病院に勤務していた当時の政雄さん(濱辺淳一さん提供)

 政雄さんは1943年9月に入隊。第139兵たん病院ムニオス分院に勤務し、46年1月に帰国した。当初は同僚や患者と「楽しく軍務に励んでいた」が戦況は次第に悪化。米軍の砲弾の雨やマラリア、深刻な食糧不足による「餓死寸前の地獄の底」を生き延びた。 息子の淳一さんは2016年ごろ、フィリピンで看護師をした人の手記を遺族が投稿していた雑誌を見て、政雄さんが1974年と86年に戦友会の体験記集に出していた2本の手記を読み返し、時系列に整理してこの雑誌に送った。手記は2019年に掲載された。
 手記を時系列に読み進めると、情景が鮮明に浮かび上がり、まるで父の話を聞いているように感じた。「アメリカにいる親戚や世界の人に読んでもらおう」と思い立ち、3年間、約2千時間かけて翻訳し、政雄さんの100歳の誕生日となる2月8日に出版した。

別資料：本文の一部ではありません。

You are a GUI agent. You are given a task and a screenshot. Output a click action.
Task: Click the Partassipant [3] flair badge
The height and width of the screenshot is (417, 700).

 英訳は英語教師やアメリカ出身の知り合いなどに添削を頼んだ。作業が進むにつれ、使命感が芽生えていったという。淳一さんは「あまり知られていないフィリピンでの戦争体験。父の体験を通してぜひ多くの人に読んで学んでほしい」と話した。
 A5判、見開きの左ページを日本語、右ページが対応する英語で各67ページ、1210円。書籍は長崎市の好文堂書店など県内の主な書店で販売している。